* _Your objective_:
Note the line where "Instruction: Select the BLACK color swatch" appears in the data below; write it out exactly, along with every line that comes after it to the end.

Stored data
----------

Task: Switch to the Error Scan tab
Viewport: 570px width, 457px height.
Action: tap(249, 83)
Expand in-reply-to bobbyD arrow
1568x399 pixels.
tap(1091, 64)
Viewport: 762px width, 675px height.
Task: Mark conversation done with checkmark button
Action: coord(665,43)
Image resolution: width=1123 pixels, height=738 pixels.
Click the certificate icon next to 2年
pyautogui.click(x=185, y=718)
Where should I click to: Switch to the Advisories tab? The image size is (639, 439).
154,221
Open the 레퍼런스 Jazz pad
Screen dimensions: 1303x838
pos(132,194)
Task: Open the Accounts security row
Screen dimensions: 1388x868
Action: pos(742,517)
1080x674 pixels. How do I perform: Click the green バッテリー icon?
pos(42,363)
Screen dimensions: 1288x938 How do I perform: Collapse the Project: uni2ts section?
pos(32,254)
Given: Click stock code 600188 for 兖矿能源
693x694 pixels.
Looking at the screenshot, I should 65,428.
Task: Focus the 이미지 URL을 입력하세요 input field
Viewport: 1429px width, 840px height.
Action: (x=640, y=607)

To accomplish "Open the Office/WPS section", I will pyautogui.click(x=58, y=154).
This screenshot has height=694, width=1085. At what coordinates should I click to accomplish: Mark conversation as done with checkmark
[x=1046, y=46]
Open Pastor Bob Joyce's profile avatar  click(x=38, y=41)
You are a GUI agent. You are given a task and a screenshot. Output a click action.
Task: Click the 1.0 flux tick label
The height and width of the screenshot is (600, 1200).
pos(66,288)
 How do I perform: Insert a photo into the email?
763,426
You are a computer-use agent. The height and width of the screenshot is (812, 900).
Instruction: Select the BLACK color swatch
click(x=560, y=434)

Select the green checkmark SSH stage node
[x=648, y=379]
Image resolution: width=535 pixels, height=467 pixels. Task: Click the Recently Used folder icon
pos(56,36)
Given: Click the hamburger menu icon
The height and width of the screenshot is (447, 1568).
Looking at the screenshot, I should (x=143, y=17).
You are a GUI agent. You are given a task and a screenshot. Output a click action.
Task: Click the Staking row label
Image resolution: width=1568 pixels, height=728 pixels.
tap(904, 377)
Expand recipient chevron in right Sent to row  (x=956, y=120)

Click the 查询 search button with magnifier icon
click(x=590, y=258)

----------

* _Answer to the exercise_:
Instruction: Select the BLACK color swatch
click(x=560, y=434)

Select the green checkmark SSH stage node
[x=648, y=379]
Image resolution: width=535 pixels, height=467 pixels. Task: Click the Recently Used folder icon
pos(56,36)
Given: Click the hamburger menu icon
The height and width of the screenshot is (447, 1568).
Looking at the screenshot, I should (x=143, y=17).
You are a GUI agent. You are given a task and a screenshot. Output a click action.
Task: Click the Staking row label
Image resolution: width=1568 pixels, height=728 pixels.
tap(904, 377)
Expand recipient chevron in right Sent to row  (x=956, y=120)

Click the 查询 search button with magnifier icon
click(x=590, y=258)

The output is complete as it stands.